Pharmacy chain Lloydspharmacy has partnered with Proteus Biomedical to take to the British public the tiny microchip to be swallowed in pill form.

Marketing the smart pill as a humanitarian aid has begun. The purpose of the pill, called Hellius, is being marketed as an aid that "helps" remind patients to "take their medications on time and to offer bio-feedback such as body temperature, heart rate and even sleeping patterns." Such is the gist of some 30,600,000 articles about smart pills listed in a Google search.

The tiny microchip is swallowed in pill form according to Medical Xpress.

"The microchip, which becomes active when subjected to water, can be either embedded directly in regular medication pills, or placed in a placebo meant only to deliver the pill to the stomach in conjunction with regular medication. In either case, the microchip, or "ingestible event marker" (IEM) as Proteus calls it, is powered by a thin film non-toxic battery.

"Once activated, the IEM sends a tiny uniquely modulated high frequency electrical signal throughout the body, using the body as a conduit, thus, no radio frequency is used. Instead, a patch is applied to the skin on the outside of the body to listen for bodily interactions with the electrical signal, allowing for measurement of the heart-beat rate, internal body temperature, respiration rate, posture and sleeping patterns.

"All of this information is relayed via Smartphone app to a web site that provides statistics in graph form. Thus, patients can simply check their chart to see if they have taken all of their pills or not. The information could also be sent to the doctor who prescribed the medication to see if it’s having the desired effect. (Medical Xpress)

A number of companies that have looked at putting technologies on pills for "sensing inside the body," according to Jonathan Cooper, a biomedical-engineering researcher at the University of Glasgow, Scotland, and founder of the medical company Mode Diagnostics.
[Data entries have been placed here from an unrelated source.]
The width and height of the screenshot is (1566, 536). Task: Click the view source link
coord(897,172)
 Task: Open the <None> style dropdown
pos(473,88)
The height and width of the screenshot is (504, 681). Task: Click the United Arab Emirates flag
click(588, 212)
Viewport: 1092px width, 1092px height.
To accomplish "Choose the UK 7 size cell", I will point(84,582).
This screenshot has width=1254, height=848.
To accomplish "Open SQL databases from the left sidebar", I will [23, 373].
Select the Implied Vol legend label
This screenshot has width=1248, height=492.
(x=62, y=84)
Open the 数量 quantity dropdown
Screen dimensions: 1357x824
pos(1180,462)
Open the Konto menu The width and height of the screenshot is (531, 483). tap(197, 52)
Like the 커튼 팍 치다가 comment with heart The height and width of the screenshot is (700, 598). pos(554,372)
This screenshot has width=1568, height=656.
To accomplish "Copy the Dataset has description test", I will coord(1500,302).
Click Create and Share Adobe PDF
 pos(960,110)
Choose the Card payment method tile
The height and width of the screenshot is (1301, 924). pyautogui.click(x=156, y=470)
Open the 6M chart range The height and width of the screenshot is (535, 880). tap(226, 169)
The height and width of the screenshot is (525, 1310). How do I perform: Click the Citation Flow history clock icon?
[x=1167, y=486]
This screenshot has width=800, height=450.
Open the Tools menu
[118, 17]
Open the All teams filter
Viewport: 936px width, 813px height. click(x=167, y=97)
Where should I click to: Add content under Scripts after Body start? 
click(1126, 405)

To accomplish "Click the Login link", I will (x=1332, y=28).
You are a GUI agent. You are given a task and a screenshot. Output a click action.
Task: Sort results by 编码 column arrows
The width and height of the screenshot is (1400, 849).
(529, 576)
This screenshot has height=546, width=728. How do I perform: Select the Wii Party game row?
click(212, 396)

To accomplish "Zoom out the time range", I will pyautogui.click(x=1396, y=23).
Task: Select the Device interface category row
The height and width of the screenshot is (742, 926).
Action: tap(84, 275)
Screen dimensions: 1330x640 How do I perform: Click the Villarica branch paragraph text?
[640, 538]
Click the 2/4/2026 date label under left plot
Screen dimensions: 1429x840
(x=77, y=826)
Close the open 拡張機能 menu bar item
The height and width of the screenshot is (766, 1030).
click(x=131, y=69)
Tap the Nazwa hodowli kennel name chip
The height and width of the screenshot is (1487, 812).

"NASA developed ingestible thermometers in the 1980s to measure astronauts’ core temperatures. These thermometers have lately been adopted by some athletes. Other researchers have created cameras in pills to image the digestive system from the inside." (Nature)

The privacy issue, a potential grave human rights violation, exists as "patients would have to rely on promises made by corporations that may or may not be securing their medical histories as well as patients would expect."

According to noted private investigator William Taylor, thousands of Americans, many of whom are innocent targeted individuals, are already covertly chipped, without their knowledge or consent, including children, most of whom struggle to survive no-touch torture that the chips enable.

Taylor has helped to detect secretly forced microchips in dozens of victims.

, Human Rights Examiner

Deborah Dupre' holds American and Australian science and education graduate degrees plus thirty years human rights, environmental and peace activism; led Aboriginal Pacific Islander and Australian research; holds pivotal role in FUEL; co-founded America's Green Team, FUEL; lectures on Ancient...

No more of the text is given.